▸ Activity: Below are several records. Retype exactly those lines running from the one with "info@marinespares.com (109, 1216)" through the one with "Upholstered Furniture Care (76, 2497)", end lines included, and no others.
---
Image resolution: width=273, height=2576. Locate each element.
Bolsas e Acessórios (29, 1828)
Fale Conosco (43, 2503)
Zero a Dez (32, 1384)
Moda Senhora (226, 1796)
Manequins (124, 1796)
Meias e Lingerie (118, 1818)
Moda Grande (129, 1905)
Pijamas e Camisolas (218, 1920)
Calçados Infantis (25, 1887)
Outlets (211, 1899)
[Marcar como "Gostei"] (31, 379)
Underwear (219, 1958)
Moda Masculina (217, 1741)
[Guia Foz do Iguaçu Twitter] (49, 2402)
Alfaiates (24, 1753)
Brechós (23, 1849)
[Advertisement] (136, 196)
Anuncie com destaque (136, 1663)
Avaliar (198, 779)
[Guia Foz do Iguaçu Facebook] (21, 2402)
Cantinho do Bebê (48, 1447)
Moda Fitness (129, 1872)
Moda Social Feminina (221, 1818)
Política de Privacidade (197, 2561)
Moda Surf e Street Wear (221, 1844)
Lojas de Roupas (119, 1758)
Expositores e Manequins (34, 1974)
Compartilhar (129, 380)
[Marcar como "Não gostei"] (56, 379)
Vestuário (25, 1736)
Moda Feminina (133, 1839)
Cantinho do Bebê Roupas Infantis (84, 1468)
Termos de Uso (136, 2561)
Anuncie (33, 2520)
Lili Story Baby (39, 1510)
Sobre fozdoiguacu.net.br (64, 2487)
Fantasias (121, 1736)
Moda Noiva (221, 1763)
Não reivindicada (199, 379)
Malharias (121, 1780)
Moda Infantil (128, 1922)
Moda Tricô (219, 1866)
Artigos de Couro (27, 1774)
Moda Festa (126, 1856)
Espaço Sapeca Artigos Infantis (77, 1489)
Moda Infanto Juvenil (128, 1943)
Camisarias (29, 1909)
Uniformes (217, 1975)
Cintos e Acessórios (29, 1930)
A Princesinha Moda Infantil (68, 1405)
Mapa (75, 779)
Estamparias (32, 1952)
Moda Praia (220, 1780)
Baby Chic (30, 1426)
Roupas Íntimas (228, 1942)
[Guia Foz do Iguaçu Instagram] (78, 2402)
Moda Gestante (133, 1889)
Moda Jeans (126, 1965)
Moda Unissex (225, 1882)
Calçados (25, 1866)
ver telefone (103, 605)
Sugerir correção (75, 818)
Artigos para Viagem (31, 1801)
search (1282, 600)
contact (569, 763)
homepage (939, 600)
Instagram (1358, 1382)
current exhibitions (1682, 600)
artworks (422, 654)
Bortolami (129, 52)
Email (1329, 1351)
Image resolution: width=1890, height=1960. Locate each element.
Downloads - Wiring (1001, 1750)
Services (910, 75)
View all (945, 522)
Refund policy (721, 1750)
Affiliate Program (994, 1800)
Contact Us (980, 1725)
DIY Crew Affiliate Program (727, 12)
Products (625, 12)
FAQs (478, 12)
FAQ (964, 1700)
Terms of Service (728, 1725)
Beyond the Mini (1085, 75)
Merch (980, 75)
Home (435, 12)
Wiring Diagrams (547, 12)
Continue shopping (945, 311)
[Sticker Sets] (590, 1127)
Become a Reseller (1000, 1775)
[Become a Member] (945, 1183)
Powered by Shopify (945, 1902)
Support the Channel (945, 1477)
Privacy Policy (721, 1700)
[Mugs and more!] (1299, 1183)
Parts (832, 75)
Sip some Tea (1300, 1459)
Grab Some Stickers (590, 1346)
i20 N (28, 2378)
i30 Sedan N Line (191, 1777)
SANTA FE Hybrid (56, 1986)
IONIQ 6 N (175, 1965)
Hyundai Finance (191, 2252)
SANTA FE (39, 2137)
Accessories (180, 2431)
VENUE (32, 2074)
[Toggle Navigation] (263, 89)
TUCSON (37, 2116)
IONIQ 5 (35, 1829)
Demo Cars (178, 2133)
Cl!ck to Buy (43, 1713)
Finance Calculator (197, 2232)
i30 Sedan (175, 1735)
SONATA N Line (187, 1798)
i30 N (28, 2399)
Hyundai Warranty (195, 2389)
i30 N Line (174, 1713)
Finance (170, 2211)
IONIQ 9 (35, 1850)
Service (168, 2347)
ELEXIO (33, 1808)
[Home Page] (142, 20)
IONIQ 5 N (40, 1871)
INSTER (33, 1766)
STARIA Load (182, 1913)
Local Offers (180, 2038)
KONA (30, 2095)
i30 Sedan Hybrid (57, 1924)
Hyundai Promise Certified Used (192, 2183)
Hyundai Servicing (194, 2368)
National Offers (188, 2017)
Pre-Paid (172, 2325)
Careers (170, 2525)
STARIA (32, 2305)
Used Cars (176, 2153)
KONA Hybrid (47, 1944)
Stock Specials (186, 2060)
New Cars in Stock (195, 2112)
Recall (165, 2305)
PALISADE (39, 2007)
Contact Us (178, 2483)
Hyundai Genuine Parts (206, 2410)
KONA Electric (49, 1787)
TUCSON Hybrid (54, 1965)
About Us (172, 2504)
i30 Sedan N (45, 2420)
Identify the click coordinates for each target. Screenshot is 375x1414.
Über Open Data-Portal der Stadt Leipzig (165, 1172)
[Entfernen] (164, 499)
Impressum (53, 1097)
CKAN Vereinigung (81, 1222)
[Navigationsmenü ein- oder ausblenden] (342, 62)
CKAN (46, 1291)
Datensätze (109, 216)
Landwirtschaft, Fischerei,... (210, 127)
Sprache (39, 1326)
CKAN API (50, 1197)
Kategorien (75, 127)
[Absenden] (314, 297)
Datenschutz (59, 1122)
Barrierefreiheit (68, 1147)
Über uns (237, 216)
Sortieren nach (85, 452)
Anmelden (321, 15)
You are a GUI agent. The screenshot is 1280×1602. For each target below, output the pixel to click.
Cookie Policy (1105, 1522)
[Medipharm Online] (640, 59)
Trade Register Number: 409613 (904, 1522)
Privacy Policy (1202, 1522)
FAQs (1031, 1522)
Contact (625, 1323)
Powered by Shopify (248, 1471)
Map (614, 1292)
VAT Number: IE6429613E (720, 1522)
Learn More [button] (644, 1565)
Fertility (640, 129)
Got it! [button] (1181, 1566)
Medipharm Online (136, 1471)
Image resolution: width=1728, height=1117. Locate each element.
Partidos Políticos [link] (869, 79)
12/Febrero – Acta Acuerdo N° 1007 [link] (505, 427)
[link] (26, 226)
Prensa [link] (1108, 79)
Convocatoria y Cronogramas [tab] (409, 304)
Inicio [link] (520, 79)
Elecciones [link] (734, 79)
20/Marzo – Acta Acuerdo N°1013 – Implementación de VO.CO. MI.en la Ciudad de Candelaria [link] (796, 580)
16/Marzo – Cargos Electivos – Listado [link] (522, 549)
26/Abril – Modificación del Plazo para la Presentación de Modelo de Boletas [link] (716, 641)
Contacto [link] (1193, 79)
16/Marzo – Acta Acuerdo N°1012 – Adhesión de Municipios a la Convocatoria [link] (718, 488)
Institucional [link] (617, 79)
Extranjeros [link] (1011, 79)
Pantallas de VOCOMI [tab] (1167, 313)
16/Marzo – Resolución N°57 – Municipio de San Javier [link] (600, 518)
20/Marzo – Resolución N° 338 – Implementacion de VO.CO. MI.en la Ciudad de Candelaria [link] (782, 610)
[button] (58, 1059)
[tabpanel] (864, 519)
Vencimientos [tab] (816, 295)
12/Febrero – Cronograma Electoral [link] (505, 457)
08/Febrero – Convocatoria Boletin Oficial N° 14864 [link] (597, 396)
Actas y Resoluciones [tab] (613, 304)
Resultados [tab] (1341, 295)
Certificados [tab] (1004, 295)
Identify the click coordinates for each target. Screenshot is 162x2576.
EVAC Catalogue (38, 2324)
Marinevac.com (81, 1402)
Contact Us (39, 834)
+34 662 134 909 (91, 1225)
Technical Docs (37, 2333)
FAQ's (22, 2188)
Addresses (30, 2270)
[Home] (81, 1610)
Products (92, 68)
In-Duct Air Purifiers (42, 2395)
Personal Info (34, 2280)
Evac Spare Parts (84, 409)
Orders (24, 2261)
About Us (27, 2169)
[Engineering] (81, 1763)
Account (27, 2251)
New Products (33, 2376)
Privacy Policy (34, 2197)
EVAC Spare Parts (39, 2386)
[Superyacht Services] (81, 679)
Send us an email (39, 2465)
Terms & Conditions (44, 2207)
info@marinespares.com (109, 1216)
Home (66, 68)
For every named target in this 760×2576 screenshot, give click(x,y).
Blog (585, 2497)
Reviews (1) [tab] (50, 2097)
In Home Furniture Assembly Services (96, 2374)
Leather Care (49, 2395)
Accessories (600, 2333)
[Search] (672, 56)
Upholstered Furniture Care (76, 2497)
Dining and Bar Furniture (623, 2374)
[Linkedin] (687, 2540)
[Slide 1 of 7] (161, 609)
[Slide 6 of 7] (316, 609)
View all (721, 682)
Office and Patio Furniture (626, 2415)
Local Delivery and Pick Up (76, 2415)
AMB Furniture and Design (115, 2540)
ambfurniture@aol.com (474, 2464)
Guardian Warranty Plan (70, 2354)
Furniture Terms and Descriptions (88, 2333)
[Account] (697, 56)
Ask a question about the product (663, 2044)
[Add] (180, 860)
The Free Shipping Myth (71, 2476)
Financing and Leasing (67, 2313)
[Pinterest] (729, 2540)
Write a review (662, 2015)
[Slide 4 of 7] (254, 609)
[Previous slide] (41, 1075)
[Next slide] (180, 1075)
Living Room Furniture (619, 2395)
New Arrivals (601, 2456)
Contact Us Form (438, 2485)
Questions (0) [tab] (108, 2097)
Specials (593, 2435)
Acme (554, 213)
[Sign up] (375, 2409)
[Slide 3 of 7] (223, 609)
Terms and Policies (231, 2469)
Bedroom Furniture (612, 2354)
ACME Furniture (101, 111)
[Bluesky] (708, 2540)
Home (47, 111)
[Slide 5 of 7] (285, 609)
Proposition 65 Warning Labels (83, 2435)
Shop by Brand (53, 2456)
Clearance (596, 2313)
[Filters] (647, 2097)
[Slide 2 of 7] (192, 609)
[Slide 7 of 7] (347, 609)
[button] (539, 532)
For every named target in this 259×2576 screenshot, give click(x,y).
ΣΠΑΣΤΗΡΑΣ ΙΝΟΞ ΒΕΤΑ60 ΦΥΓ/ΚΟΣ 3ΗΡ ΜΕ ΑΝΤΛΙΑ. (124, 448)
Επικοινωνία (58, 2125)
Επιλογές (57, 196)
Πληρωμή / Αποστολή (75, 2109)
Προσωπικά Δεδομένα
---
▸ Task response:
info@marinespares.com (109, 1216)
Home (66, 68)
For every named target in this 760×2576 screenshot, give click(x,y).
Blog (585, 2497)
Reviews (1) [tab] (50, 2097)
In Home Furniture Assembly Services (96, 2374)
Leather Care (49, 2395)
Accessories (600, 2333)
[Search] (672, 56)
Upholstered Furniture Care (76, 2497)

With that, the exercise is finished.